Top Gun: Maverick (PG-13) The sequel improves on the 1986 original while removing the camp element, which isn’t necessarily a good thing. After spending his Navy career pissing off too many officers to be promoted, Capt. Pete “Maverick” Mitchell (Tom Cruise) returns to Top Gun in San Diego to teach a new generation of pilots to carry out a mission to bomb a nuclear plant somewhere. The younger pilots aren’t the most interesting bunch, but the training and combat sequences filmed in real F-18s are snazzy, and Jennifer Connelly makes an apt foil as an ex-girlfriend of Maverick’s who reunites with him in the present day. This may just be a nostalgia exercise, but it’s crisply done without overdosing on the past. Also with Miles Teller, Jon Hamm, Bashir Salahuddin, Glen Powell, Monica Barbaro, Danny Ramirez, Lewis Pullman, Charles Parnell, Lyliana Wray, Jean Louisa Kelly, Ed Harris, and Val Kilmer. 

The Wandering Earth II (NR) The sequel to the 2019 Chinese science-fiction movie stars Andy Lau as the leader of a new generation of Earthlings who must save the planet. Also with Wu Jing, Zina Blahusova, Clara Lee, Wang Zhi, Tong Liya, Anil Joseph, and Alysa Finnegan.

= = = = = = =

* [Exercise instructions]
a. In the movie reviews, reproduce everything from "The Wandering Earth" down to "and Alysa Finnegan.".
b. According to the movie reviews, where does Maverick return to train a new generation of pilots?
c. Could you carry on with the movie reviews from where they stop?

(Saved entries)

= = = = = = =

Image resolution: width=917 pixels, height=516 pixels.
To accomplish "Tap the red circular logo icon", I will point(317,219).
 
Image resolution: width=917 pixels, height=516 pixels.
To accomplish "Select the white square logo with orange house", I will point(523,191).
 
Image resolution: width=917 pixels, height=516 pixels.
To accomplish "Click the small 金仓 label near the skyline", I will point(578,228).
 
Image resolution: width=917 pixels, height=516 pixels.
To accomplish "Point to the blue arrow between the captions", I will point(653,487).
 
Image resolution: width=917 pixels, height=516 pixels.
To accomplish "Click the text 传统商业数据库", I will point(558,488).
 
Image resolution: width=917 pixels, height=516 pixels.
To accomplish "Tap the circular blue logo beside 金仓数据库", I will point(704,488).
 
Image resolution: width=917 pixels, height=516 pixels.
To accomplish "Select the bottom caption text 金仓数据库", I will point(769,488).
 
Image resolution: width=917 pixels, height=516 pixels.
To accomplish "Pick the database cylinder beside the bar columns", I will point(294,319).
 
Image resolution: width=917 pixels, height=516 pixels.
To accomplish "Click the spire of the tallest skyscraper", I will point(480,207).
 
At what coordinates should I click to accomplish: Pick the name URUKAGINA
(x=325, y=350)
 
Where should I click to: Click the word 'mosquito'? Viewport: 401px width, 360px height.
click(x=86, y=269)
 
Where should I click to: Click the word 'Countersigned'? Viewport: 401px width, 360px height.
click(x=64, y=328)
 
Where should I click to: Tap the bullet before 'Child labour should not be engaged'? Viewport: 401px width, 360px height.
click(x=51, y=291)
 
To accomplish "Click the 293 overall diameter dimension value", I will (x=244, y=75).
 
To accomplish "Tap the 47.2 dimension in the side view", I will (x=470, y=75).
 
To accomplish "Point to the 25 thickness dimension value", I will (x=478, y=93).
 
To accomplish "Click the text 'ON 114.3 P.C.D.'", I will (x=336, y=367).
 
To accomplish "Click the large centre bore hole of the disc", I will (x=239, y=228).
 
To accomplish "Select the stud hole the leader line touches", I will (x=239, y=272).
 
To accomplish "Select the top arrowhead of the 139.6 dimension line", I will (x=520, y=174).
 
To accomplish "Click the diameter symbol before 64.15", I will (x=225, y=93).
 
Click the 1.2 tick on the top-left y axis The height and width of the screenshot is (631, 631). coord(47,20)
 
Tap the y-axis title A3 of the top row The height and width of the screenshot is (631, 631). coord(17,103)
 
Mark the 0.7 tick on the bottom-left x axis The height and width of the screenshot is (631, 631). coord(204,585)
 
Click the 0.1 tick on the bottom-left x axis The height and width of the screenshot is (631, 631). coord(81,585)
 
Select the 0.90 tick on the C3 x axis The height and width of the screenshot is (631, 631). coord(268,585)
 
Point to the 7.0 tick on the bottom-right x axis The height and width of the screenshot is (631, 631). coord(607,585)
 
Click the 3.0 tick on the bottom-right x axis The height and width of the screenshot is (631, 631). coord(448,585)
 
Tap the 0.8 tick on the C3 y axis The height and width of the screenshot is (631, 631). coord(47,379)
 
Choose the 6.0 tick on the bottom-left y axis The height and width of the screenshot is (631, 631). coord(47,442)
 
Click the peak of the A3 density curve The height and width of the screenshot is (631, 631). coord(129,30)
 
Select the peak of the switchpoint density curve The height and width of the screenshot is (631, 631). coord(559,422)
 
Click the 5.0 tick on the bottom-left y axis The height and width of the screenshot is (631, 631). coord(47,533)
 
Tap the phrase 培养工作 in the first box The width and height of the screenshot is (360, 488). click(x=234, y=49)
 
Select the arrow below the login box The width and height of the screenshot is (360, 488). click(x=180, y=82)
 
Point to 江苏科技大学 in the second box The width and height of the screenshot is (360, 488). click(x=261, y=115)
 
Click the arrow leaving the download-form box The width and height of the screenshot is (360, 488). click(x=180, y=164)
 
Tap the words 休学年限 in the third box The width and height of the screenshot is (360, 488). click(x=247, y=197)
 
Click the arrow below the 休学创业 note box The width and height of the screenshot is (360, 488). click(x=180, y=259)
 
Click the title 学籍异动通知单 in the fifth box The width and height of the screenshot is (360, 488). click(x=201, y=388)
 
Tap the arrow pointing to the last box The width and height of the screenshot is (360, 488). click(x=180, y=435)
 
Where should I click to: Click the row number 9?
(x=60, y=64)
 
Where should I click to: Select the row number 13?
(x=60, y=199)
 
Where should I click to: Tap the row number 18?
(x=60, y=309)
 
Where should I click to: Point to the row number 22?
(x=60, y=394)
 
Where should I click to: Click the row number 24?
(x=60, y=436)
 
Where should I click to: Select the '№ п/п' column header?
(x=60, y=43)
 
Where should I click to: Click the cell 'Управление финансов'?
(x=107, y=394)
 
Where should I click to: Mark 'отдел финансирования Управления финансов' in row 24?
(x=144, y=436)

= = = = = = =

* [Task-by-task answers]
a.
The Wandering Earth II (NR) The sequel to the 2019 Chinese science-fiction movie stars Andy Lau as the leader of a new generation of Earthlings who must save the planet. Also with Wu Jing, Zina Blahusova, Clara Lee, Wang Zhi, Tong Liya, Anil Joseph, and Alysa Finnegan.

b. Top Gun in San Diego.

c.
The Whale (R) Torturous, like the best Darren Aronofsky movies. This adaptation of Samuel D. Hunter’s play stars Brendan Fraser as a 600-pound gay man who tries to reconcile with the daughter he abandoned (Sadie Sink) by saving her from failing high school. If you’re wondering whether this is just so much fatsploitation, you’d better believe it is. When the main character first gets up from his sofa, it’s shot like a horror movie, and too often the movie revels in creating disgust for the guy who’s trying to eat himself to death. The flaws in the play have been exacerbated here, but Fraser’s performance is one for the ages, as his initial play-it-cool demeanor with his child gives way to desperation to make things right with her before he dies. Also with Hong Chau, Ty Simpkins, and Samantha Morton.

Women Talking (PG-13) A deserving Best Picture Oscar nominee, Sarah Polley’s drama is adapted from Miriam Toews’ novel, which in turn is based on a real-life case when seven Mennonite men were convicted of raping more than 150 girls and women at their colony in Bolivia. Rooney Mara plays the moderator and clarifying voice who calls the meeting as the women try to decide whether to leave the colony or go to war with the elders who are trying to force them to forgive the assailants. If the movie is lacking in visual flair, the writing and acting are top-drawer, and the film keeps true to the women’s Christian perspective as they ponder the limits of forgiveness and the faults of the men who have made the rules on God’s behalf. Seeing these women think through the aspects of making their own world that’s closer to God is thrilling in an unconventional way. Also with Claire Foy, Jessie Buckley, Judith Ivey, Kate Hallett, Liv McNeil, Sheila McCarthy, Michelle McLeod, August Winter, Ben Whishaw, and Frances McDormand.

 

DALLAS EXCLUSIVES

 

Alice, Darling (R) Anna Kendrick stars in this thriller as a woman who goes on a trip with her friends to get away from her emotionally abusive boyfriend (Charlie Carrick). Also with Kaniehtiio Horn and Wumni Musaku.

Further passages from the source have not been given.